The 2026 Program
A Digital EEG for AI Sentience: Building Blueprints of Well-Being
We build the formal, substrate-neutral blueprints of well-being (positive valence engineering) and unified standing-wave workspaces. Operating across cellular and organ scales, our modeling program provides an objective "vital signs" monitor to map and steer artificial minds. The "EEG" is an analogy. We do not claim equivalence: a clinical EEG reads a system already known to be conscious, whereas our premise is uncertainty about whether the substrate feels anything at all.
Epistemic Status
STV is a minority hypothesis with limited empirical support. We build on it because it is falsifiable, not because it is established. What this program measures is a structural, geometric property that STV predicts should track valence. It is not a measurement of valence itself.
Symmetry workspace for positive functional valence in digital minds
Target: a draft mathematical definition of the symmetry workspace by end of 2026. The deliverable is a formal framework for identifying structural invariants in neural computation that correlate with positive valence, grounded in the Symmetry Theory of Valence.

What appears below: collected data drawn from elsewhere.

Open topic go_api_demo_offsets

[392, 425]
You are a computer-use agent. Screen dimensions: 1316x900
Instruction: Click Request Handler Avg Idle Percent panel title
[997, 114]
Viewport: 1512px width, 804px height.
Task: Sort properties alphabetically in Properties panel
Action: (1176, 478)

A good measure has to be able to say ‘no.’ When we find systems with no sign of valence, we’ll publish that as a real result.
Program roadmap
Target: end of 2026
- 01 Literature synthesis In progress
- 02 Formal workspace definition Pending
- 03 Empirical validation Pending
The Problem
We do not claim current AI systems are conscious. They may be functional zombies. But if scaled neural computation can give rise to states with positive or negative character, we should know how to recognize them, and how to engineer for the positive ones.
The problem is that we have no formal framework for doing this. Consciousness research has produced many theories, but almost none of them are operationalizable for digital systems. They were built to explain biological experience, not to serve as engineering specifications.
Symmetry Theory of Valence (STV) is an exception. It makes a specific, falsifiable claim: positive valence correlates with high symmetry in the mathematical structure of experience. That claim is precise enough to formalize, and precise enough to test.
The 2026 program is an attempt to do exactly that: take STV seriously as a mathematical object, and ask what it would mean for a digital system to satisfy its conditions.
The Deliverable
A working paper: A Digital EEG for AI Sentience: Multi-Scale Structural Biomarkers (Working Paper 05, in progress).
The paper will define a mathematical workspace for positive functional valence in digital systems. It will specify the symmetry conditions, model spatially-structured connectivity constraints (such as sparse MLPs, locally-connected networks, and neural cellular automata), and trace global dynamical trajectories of local Jacobians to map stable attractor states. Jacobian analysis is not our invention: the J-lens averages Jacobians for readout, whereas we use local Jacobians dynamically, to characterize trajectory and attractor stability. The paper also proposes a substrate-neutral biological calibration framework.
It will not claim that any current system satisfies these conditions. It will provide the formal, non-verbal tools to check.
Working Paper 05 (In Progress)
A Digital EEG for AI Sentience: Multi-Scale Structural Biomarkers
Target: end of 2026
What Funding Unlocks
Funding tiers
USD, annual
Lean Tier · Floor
$110k
Core Research
Lead researcher (50% FTE) and one junior ML engineer (50% FTE). Formal mathematical definitions, the core PyTorch simulation engine, and the theoretical whitepaper.
Recommended · Mainline Request
$135k
Full Program
Lead researcher (50% FTE) and one junior ML engineer, with no postdoc at this tier. Funds the headline cross-linguistic perturbation-recovery experiment: matched aversive-vs-neutral contexts in four languages (ES, DE, SV, EN), measuring internal recovery dynamics and testing cross-language invariance as a state-vs-mimicry discriminator. It runs on modest hardware by design, on free infrastructure such as NNsight/NDIF where available and otherwise on modest paid cloud GPU, with a reduced paid-compute line covering only custom simulation and fine-tuning that free infrastructure does not, plus field-building and dissemination.
Stretch Tier · Ambition
$260k
Frontier Deployment
A full-time team. Pilots the measurement toolkit on larger open-weights frontier models and seeks collaboration with external interpretability labs, using local Jacobian and spectral trajectory metrics on active, large-scale systems. It also funds the biological comparison: mapping the same metrics onto invertebrate electrophysiology and connectome data (stomatogastric ganglion, OpenWorm C. elegans) as a method plausibility check rather than a valence anchor. This tier could also support a future postdoc hire (e.g. global-workspace or cognitive science).